Harsch sent a memo down,” he told her, “said you probably wouldn’t be around
with this till tomorrow.”

           
“I work fast.”

 
          
“Usually,”
the guard said, “you wouldn’t get your permanent sticker till next week, but
there’s no point giving you the temporary for just one more day, so . . .
Excuse me.”

 
          
Once
again, as the white guard had done on Monday, this one took a sticker from his
clipboard, put the clipboard atop her car, peeled off the sticker’s backing,
and leaned in through her open window to fasten it to the lower left comer of
her windshield.

 
          
The
permanent sticker.

 

 
          
Massa
had liked a magnificent eleven of Jack’s
ideas this morning. If it weren’t for the new one and her goddamn sticker,
Jack’s world would be a reasonably all right place today, considerably less
Hieronymus Bosch than usual.

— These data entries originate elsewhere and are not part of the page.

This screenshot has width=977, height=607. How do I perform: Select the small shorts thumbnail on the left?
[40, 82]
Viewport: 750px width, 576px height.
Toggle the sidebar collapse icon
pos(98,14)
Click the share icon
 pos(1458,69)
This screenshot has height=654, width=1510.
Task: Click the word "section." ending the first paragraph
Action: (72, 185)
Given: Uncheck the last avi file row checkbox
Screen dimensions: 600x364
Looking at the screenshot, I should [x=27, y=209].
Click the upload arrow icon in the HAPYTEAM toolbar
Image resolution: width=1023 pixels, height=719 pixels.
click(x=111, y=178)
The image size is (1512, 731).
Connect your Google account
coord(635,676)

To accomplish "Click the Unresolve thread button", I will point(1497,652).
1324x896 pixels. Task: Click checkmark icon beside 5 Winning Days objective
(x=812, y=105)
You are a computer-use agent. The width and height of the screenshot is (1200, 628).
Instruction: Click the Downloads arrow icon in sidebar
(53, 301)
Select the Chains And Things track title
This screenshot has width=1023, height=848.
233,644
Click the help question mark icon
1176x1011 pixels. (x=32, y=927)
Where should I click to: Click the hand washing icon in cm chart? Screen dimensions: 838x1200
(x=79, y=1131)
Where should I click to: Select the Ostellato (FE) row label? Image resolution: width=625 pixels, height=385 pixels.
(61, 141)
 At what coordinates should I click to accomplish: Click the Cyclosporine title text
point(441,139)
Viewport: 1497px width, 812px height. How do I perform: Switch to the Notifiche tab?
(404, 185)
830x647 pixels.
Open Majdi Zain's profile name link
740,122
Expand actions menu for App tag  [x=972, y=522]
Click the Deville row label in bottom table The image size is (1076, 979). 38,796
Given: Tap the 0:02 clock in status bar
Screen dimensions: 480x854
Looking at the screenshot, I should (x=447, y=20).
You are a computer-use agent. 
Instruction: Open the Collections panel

And the ice cream diet, which continued to elude all
search parties; those were the two clouds on Jack’s horizon.

 
          
And
here came one of those clouds now, a lot closer than the horizon. “Well, looka
that,” Mary Kate said in mild amazement, and Jack looked up, and here came Sara
Joslyn herself, quartering her way through the squaricles. “Well, well,” Jack
said. “In fact, well, well, well.”

 
          
“I’d
say so,” said Mary Kate.

 
          
Sara
Joslyn. She went left, she went right, she advanced, she went off at an oblique
angle, she turned sharply, she came straight to Jack’s squaricle and entered
through the door space. “I got it,” she said. “Everything’s fixed.”

           
Jack smiled upon her, he couldn’t
help himself. “And you came back today, rather than tomorrow.”

 
          
“Well,
I felt bad about making trouble.”

 
          
“And
quite rightly, too,” Jack said, as Ida Gavin entered the squaricle and said,
“Keely Jones.”

           
“Ah, yes,” Jack said, swiveling
around to face her. “We are playing the tape of the swimming pool salesman’s
story from a loudspeaker truck in front of Miss Jones’s house.”

           
“Not anymore,” Ida said. “She came
out and fired a shotgun at our truck.”

 
          
“Oh,
nice!”
Jack said, and Mary Kate
looked up with a sunny smile.

 
          
“Our
attorneys,” Ida said, “are right now negotiating with her attorneys.”

 
          
“Be
prepared, Ida,” Jack said, “to sky LAward soonest.”

 
          
“My
fuck-you suit is already packed,” Ida said. “I’ll keep you informed.” And she
marched from the squaricle.

 
          
Jack
turned again to the new one. Was it possible things would be going
well
now for a little while? Was it
possible this Sara Joslyn would eventually become part of the solution, instead
of part of the problem? “Your attitude is commendable, Sara,” he told her. “And
I shall reward it by overworking you.” He selected two sets of papers from his
desk and handed them to her. “I like to think of these as self-explanatory.”

 
          
“I
hope
I
think of them that way,” she
said, accepting the papers.

           
But first, there was the unresolved
Case of the Murdered Man. What had happened there, finally? The
Galaxy's
extensive research library did
not include back issues of the local paper, so it wouldn’t be easy to go back
and find whatever had been reported on it, if anything. Sara believed now that
Jack’s first dismissive summation of the incident had been wrong, that it
hadn’t merely been a drug dealer story, or that if it
was
a story about drugs the trail nevertheless led here somehow to
the
Galaxy
, but she had been aware of
absolutely ho investigation of the incident; no police presence at the
Galaxy
, none at the scene of the crime.
No one had approached to question her. Were the police also dismissing the
murder as unimportant? Was there such a thing as an unimportant murder?